The Apology is an early attempt to use Platonic ideas to interpret Christian belief for Greek and Roman cultures. He first complains of the illogical and unjust discrimination against the Christians and of the calumnies they suffer, and then meets the charge of atheism (a major complaint directed at the Christians of the day was that by disbelieving in the Roman gods, they were showing themselves to be atheists). This first strongly-reasoned argument for the unity of God in Christian literature is supplemented by an able exposition of the Trinity.

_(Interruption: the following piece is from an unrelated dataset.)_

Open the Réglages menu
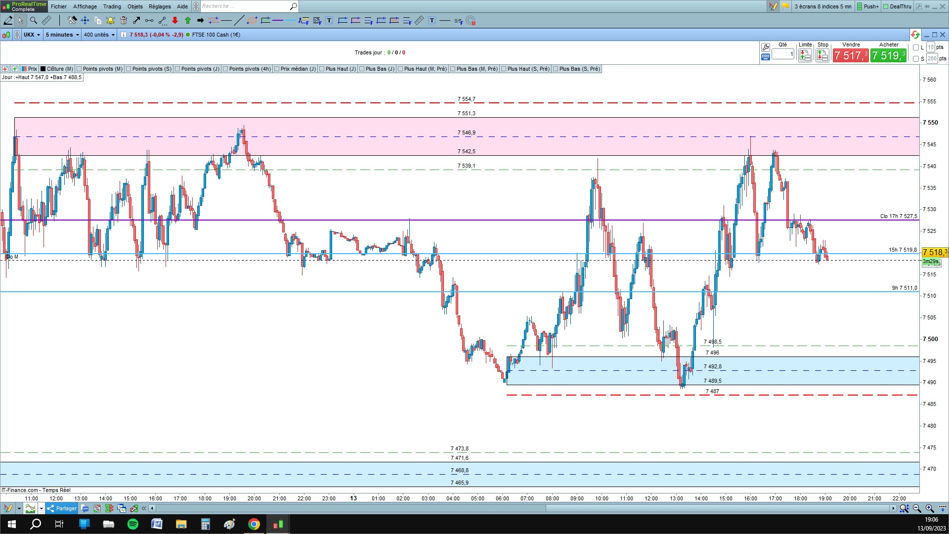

Assuming then the defensive, he justifies the Christian abstention from worship of the national deities by arguing that it is absurd and indecent, quoting at length the pagan poets and philosophers in support of his contention. Finally, he meets the charges of immorality by exposing the Christian ideal of purity, even in thought, and the inviolable sanctity of the marriage bond. In refuting the charge of cannibalism Athenagoras states that Christians detest all cruelty and murder, refusing to attend contests of gladiators and wild beasts and holding that women who use drugs to bring on abortion commit murder for which they will have to give an account to God.

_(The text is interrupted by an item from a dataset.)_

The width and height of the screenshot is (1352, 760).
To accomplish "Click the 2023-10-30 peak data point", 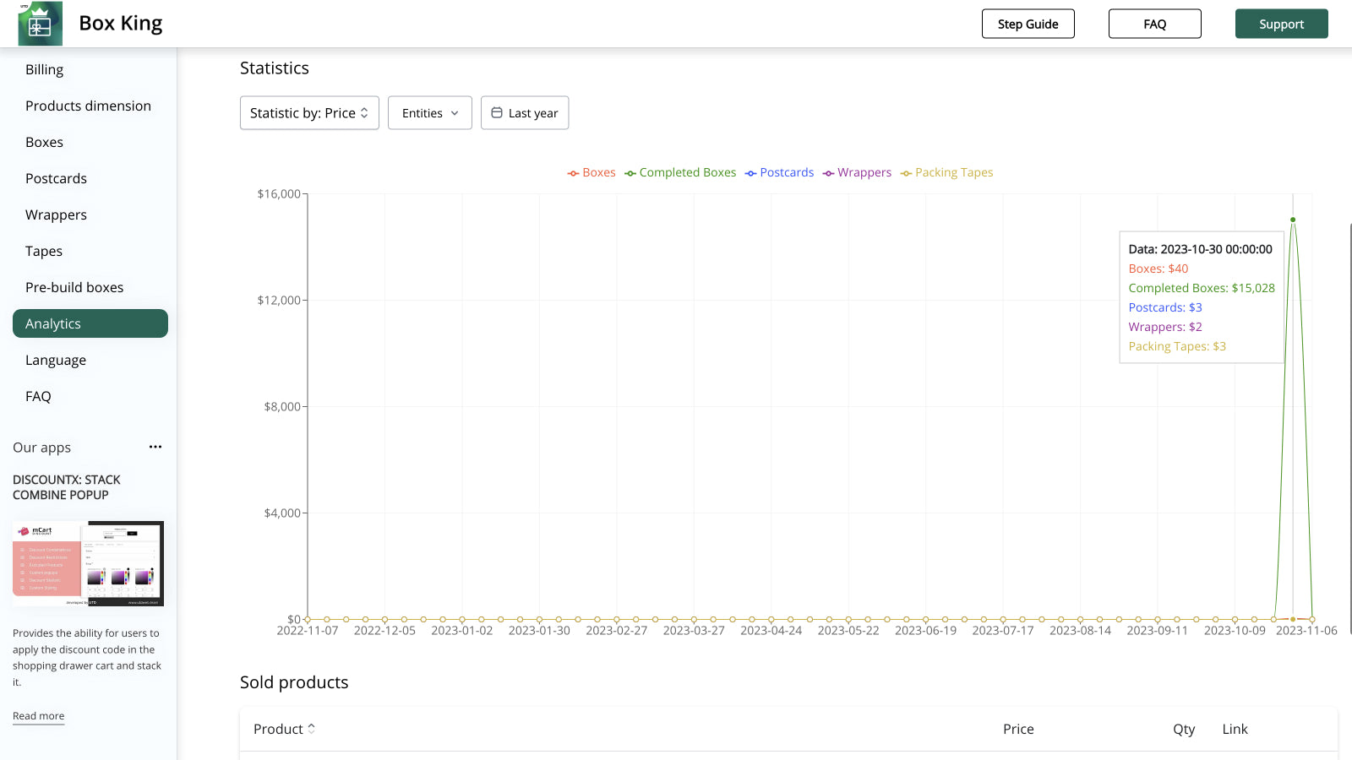I will click(1292, 220).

===On the Resurrection of the Dead===
The treatise on the Resurrection of the Dead, the first complete exposition of the doctrine in Christian literature, was written later than the Apology, to which it may be considered as an appendix. The writer brings to the defence of the doctrine the best that contemporary philosophy could adduce. After meeting the objections common to his time, he seeks to prove the possibility of a resurrection in view either of the power of the Creator, or of the nature of our bodies. To exercise such powers is neither unworthy of God nor unjust to other creatures. He argues that the nature and end of man demand a perpetuation of the life of body and soul. Although he clearly teaches the immortality of the soul and of the resurrection body, he argues that the soul is unconscious between death and resurrection: "[T]hose who are dead and those who sleep are subject to similar states, as regards at least the stillness and the absence of all sense of the present or the past, or rather of existence itself and their own life."